Recently I ran into a deadlock problem while training PSPNet on gluon-cv using SyncBatchNorm layers. The program was stuck randomly without throwing any error. I looked into the problem in the past days and I found this reply which suggested to do a sanity check using p2pBandwidthLatencyTest.

I ran the check and it showed me the following information.

Device: 0, GeForce GTX 1080 Ti, pciBusID: 2, pciDeviceID: 0, pciDomainID:0
Device: 1, GeForce GTX 1080 Ti, pciBusID: 3, pciDeviceID: 0, pciDomainID:0
Device: 2, GeForce GTX 1080 Ti, pciBusID: 82, pciDeviceID: 0, pciDomainID:0
Device: 3, GeForce GTX 1080 Ti, pciBusID: 83, pciDeviceID: 0, pciDomainID:0
Device=0 CAN Access Peer Device=1
Device=0 CANNOT Access Peer Device=2
Device=0 CANNOT Access Peer Device=3
Device=1 CAN Access Peer Device=0
Device=1 CANNOT Access Peer Device=2
Device=1 CANNOT Access Peer Device=3
Device=2 CANNOT Access Peer Device=0
Device=2 CANNOT Access Peer Device=1
Device=2 CAN Access Peer Device=3
Device=3 CANNOT Access Peer Device=0
Device=3 CANNOT Access Peer Device=1
Device=3 CAN Access Peer Device=2

Then I found that only my GPUs 0 and 1 or 2 and 3 can talk to each other. I tried to run the program only using GPUs 0 and 1 and it worked (at least it is still running).

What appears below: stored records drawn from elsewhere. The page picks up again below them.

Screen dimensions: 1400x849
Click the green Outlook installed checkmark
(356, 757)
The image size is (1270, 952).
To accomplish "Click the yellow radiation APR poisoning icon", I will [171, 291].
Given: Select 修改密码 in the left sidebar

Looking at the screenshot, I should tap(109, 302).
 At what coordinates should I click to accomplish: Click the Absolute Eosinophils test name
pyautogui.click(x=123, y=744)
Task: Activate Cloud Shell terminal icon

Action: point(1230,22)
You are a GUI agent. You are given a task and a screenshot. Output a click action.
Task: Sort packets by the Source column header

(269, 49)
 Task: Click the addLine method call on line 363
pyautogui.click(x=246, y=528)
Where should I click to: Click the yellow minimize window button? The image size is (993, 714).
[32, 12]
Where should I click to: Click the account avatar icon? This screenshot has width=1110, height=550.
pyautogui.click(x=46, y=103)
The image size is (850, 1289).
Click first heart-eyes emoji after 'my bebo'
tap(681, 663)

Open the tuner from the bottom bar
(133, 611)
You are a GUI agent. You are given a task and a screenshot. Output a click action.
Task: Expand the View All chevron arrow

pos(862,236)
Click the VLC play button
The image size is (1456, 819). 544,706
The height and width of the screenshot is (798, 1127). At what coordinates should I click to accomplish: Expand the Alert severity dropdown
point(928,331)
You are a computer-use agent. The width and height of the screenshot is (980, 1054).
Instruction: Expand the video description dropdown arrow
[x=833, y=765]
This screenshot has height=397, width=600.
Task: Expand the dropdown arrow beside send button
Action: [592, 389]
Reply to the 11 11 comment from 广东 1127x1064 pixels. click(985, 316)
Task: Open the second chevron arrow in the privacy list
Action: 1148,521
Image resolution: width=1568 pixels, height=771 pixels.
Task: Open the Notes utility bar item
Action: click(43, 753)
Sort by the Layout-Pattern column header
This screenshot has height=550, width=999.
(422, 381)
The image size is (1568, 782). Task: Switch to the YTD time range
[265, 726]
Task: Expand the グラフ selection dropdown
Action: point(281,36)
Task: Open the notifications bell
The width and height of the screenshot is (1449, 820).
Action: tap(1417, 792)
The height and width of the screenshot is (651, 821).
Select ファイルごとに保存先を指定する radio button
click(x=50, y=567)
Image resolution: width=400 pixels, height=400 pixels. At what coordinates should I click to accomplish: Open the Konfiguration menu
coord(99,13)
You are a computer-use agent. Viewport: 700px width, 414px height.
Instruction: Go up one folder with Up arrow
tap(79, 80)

So I would like to know whether the SyncBatchNorm layer requires peer access within GPUs?

Hi, SyncBN does not require p2p access gpus, because the synchronization is using cpu. The communication is very small due to only synchronizing mean and variance.

1 Like

Hello, @Hang_Zhang, thank you for your reply.